Aunque el hantavirus no es una enfermedad nueva ni representa, hasta ahora, una amenaza global comparable al coronavirus, su sola mención revive temores colectivos y obliga a reflexionar sobre la capacidad de respuesta de los sistemas de salud, especialmente en países como Colombia, donde aún persisten enormes desafíos epidemiológicos.
Regiones como La Guajira conocen de cerca la fragilidad del sistema sanitario frente a enfermedades tropicales y endémicas. El dengue continúa siendo una preocupación recurrente; la tuberculosis persiste como un enemigo silencioso; la varicela, el sarampión y la influenza siguen apareciendo en brotes periódicos, mientras que factores como la pobreza, la falta de acceso al agua potable, las dificultades de atención médica en zonas rurales y la desnutrición agravan cualquier escenario de riesgo.

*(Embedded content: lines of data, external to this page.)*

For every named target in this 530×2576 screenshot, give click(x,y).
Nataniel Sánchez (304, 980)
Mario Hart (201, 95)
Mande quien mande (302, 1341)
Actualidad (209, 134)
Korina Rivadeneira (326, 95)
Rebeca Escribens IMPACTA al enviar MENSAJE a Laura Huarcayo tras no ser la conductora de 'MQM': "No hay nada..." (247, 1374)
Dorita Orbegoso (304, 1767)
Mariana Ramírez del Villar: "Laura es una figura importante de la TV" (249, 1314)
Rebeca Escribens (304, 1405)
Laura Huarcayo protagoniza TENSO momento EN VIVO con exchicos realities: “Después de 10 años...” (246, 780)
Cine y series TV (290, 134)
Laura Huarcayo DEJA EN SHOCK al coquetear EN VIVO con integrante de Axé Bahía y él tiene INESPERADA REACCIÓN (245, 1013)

En ese contexto, cualquier alerta internacional relacionada con enfermedades infecciosas debe asumirse con responsabilidad, pero sin alarmismo. El verdadero reto no está en generar pánico, sino en fortalecer la prevención.
El Ministerio de Salud debe comenzar a entregar directrices a las secretarías en todos los departamentos y municipios, para crear una barrera que formule planes que frenen el ingreso de esta enfermedad. Debemos reforzar la vigilancia epidemiológica en puertos, aeropuertos y terminales terrestres, especialmente en regiones del Caribe colombiano, donde el flujo turístico y comercial internacional aumenta la exposición frente a eventuales riesgos sanitarios. Se requiere mejorar los protocolos de detección temprana, fortalecer los laboratorios regionales y garantizar canales de información científica veraz que eviten la desinformación.
La experiencia del Covid-19 dejó una enseñanza dolorosa: improvisar cuesta vidas. Colombia no puede esperar a que una emergencia toque sus puertas para actuar.
La prevención debe convertirse en política pública permanente, no en reacción ocasional frente al miedo. Porque si algo quedó demostrado en los últimos años, es que la salud pública no admite descuidos, y que la mejor defensa frente a cualquier amenaza epidemiológica sigue siendo un Estado preparado, informado y capaz de responder con rigor científico y eficacia institucional.
“No se trata de temerle a una enfermedad lejana, sino de preguntarnos si estamos realmente preparados para enfrentar cualquier eventualidad sanitaria. La prevención no puede seguir siendo un discurso de coyuntura; debe convertirse en una política de Estado».